Start
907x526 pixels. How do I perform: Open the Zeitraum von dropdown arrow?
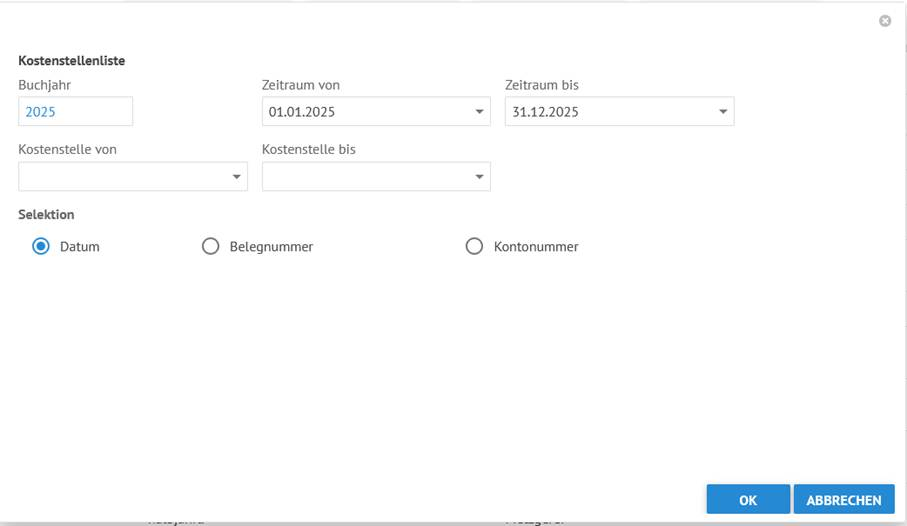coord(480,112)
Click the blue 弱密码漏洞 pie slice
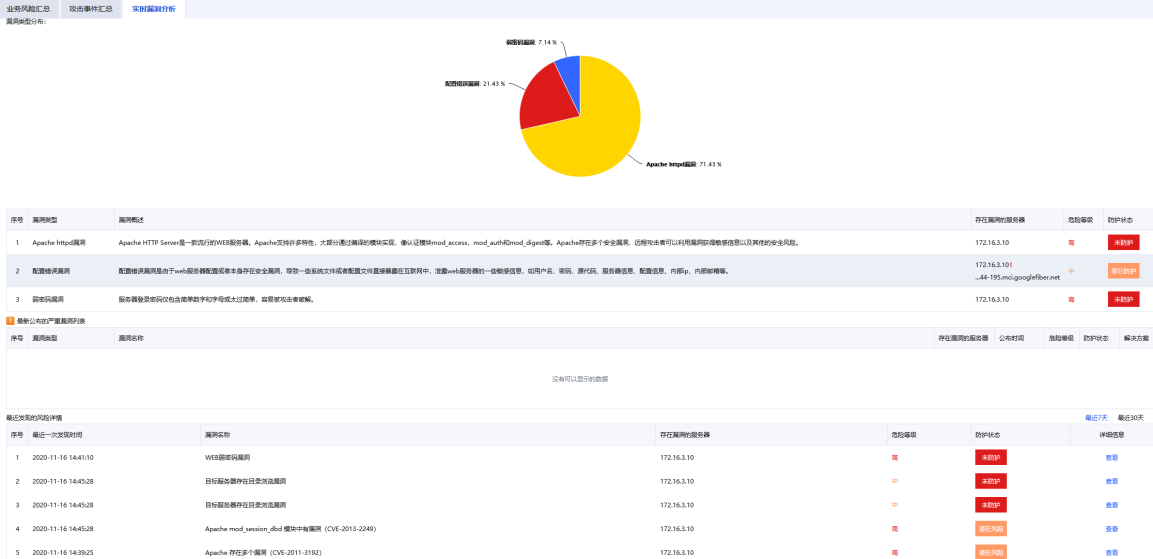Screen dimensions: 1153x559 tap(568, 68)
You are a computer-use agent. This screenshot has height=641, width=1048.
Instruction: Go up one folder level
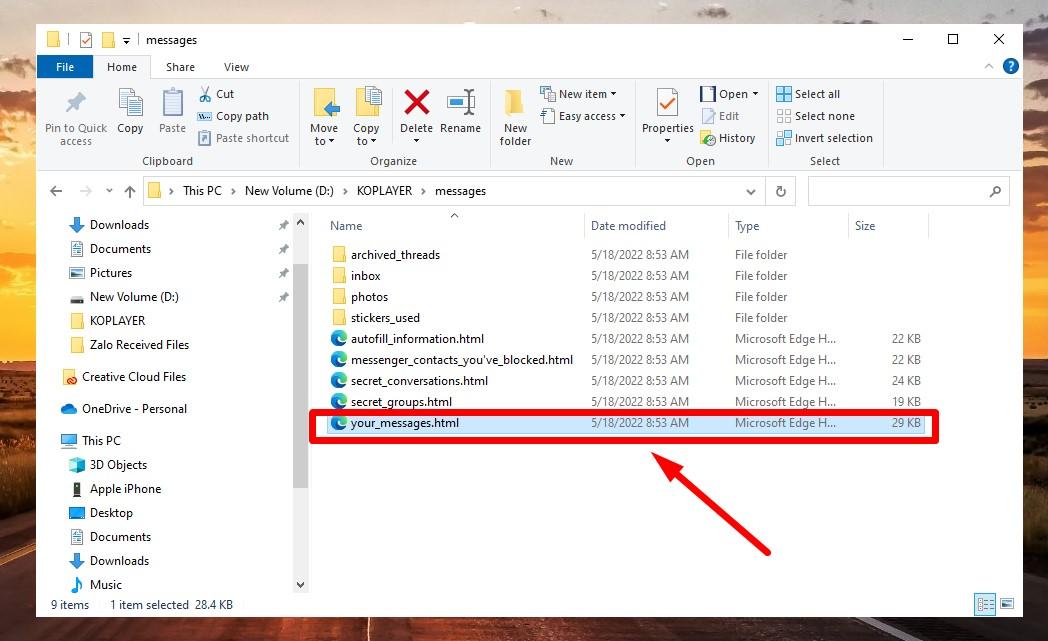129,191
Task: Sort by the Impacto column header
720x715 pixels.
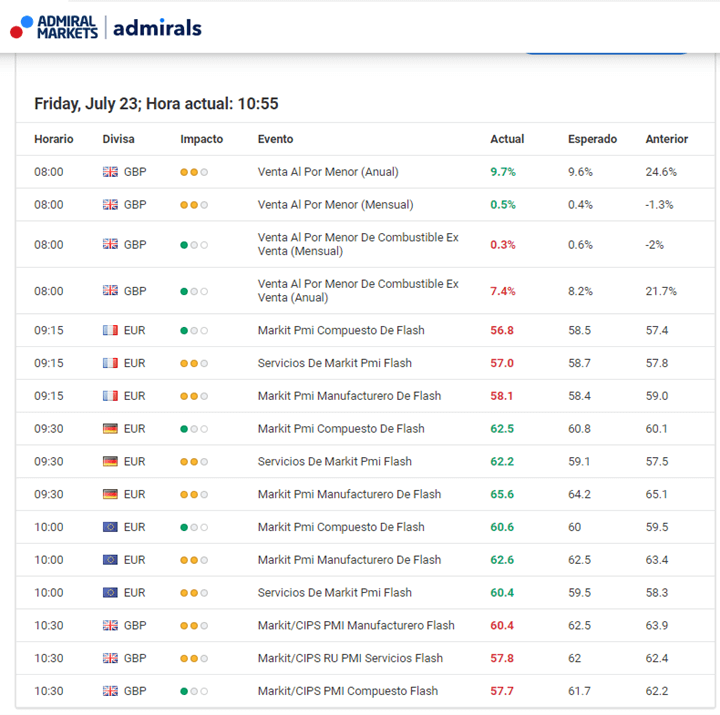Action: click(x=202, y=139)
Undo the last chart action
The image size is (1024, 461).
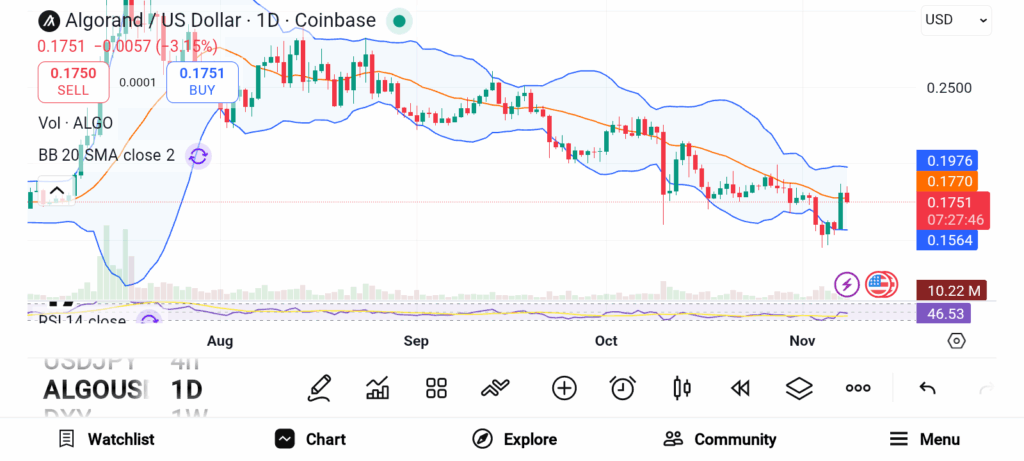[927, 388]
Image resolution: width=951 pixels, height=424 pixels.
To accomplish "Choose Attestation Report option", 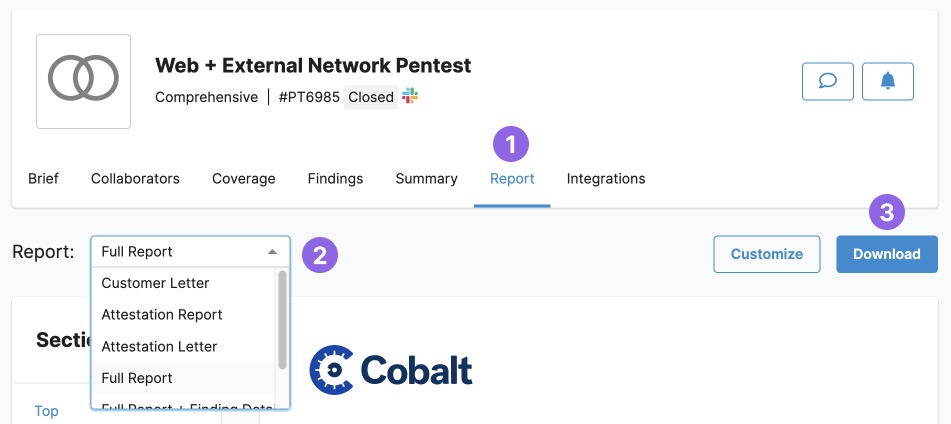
End
▶ _What is being asked_: Rewrite the records above as a numbered list, leaving out blank lines and the pictures.

▶ _Output below_:
1. 907x526 pixels. How do I perform: Open the Zeitraum von dropdown arrow?
2. coord(480,112)
3. Click the blue 弱密码漏洞 pie slice
4. Screen dimensions: 1153x559 tap(568, 68)
5. You are a computer-use agent. This screenshot has height=641, width=1048.
6. Instruction: Go up one folder level
7. 129,191
8. Task: Sort by the Impacto column header
9. 720x715 pixels.
10. Action: click(x=202, y=139)
11. Undo the last chart action
12. The image size is (1024, 461).
13. [927, 388]
14. Image resolution: width=951 pixels, height=424 pixels.
15. To accomplish "Choose Attestation Report option", 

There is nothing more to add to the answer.